2. "Are all your modules going to be available for a number of years?" This is our plan, however some modules may be out of stock for a few months at a time depending on new projects. In general, our designs are excellent and will serve the needs of the modular synthesist indefinitely. At some point, the limiting factor may be the availability of specific electronic components.
3. "Can I use Blacet Modules with those from "xyz" modular?" Generally, all modular equipment can be mixed and matched. There may be the odd difference in CV ranges/polarities or Gate levels. It is not possible to damage the modules by plugging in the wrong signal, as long as you keep the levels in the +/-15V range.
The biggest difference in modular systems is the size of the panels,
the jack size and the power supply voltages. Module height is a typical
way to characterize systems.

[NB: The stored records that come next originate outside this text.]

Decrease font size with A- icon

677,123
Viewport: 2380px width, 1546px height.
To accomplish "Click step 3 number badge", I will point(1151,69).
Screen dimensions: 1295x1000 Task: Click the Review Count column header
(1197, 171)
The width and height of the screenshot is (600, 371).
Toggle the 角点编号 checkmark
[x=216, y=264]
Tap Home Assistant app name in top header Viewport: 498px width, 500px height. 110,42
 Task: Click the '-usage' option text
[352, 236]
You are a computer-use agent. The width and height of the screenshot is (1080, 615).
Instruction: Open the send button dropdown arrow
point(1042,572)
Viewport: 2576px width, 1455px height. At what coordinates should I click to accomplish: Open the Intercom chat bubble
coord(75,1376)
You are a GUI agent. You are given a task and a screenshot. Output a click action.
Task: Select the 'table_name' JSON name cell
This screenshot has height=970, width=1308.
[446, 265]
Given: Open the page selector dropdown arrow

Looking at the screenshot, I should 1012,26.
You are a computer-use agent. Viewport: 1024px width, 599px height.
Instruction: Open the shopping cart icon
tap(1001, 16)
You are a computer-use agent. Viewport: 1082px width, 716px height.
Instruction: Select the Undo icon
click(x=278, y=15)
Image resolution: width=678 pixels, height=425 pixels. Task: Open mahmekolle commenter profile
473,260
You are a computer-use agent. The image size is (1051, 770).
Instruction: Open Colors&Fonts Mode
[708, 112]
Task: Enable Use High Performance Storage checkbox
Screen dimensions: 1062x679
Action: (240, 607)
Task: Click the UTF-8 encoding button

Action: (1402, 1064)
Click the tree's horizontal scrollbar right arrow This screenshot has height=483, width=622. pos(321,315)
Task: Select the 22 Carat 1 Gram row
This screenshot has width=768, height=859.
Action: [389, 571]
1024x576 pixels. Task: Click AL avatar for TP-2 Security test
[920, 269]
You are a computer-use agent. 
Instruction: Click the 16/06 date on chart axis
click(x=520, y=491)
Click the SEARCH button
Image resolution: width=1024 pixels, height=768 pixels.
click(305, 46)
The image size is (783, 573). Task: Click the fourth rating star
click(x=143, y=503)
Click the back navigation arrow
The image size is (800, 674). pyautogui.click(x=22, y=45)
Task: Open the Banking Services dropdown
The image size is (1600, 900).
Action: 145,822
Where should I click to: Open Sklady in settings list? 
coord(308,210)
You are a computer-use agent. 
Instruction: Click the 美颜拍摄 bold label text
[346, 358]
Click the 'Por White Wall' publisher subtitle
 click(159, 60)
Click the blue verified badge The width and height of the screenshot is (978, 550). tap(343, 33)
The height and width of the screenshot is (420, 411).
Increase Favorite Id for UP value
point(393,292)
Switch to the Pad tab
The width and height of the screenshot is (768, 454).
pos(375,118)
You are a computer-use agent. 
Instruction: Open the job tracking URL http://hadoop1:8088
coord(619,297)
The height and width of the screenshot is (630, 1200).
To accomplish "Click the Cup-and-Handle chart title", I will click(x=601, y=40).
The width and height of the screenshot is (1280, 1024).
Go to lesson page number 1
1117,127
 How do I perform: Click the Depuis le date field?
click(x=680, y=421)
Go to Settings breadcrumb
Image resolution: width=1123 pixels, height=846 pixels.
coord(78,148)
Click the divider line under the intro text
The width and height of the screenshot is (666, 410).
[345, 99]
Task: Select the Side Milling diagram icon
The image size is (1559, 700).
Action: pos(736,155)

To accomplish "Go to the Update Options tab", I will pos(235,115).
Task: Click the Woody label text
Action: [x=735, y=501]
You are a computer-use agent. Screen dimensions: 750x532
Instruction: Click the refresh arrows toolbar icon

For instance, MOTM uses 8.75" (5 RU) high
modules, Blacet, Paia, Doepfer, etc use 5" (3 RU).
An "RU" or rack unit is 1.75". The smaller units tend to use 1/8" jacks, the larger; 1/4".
There are some small physical
differences between the Euro Rack(Doepfer, etc.) and the Frac Rack
(Blacet, Paia, Wiard, Metalbox, etc.) that make it impractical to use
the mounting systems interchangeably.
All modules these days are designed to be placed in a sub mounting system that is 19" rack compatible. That means that you can place a mixture of module systems in a box such as those made by SKB.
The Euro modules tend to use +/-12V power; the American, +/-15V. Our
+/-15V and power connector system is fully compatible with Synthesis
(MOTM). The new Paia modules can be run off our +/-15V supply by using
a Paia to Blacet cable and removing or jumpering the Paia module power
input resistors. See the Paia
site for more info. Other makers such as Wiard and Metalbox also use
4. "I'm having trouble with the module mounting screws; help!" We use self tapping screws to mount the modules in the rack. This means that the screw threads are actually cut the first time that you insert the screw. Naturally, this takes more force than usual.
One trick is to “pre-tap” the screw holes prior to actually mounting the modules. Make sure that the screw is going straight in and that you have the proper size screwdriver with a good grip. Position the rack on it's back side so that you are pushing *down* on the screws as you proceed. Do all four holes, removing the screw as you proceed. Then actually mount the module.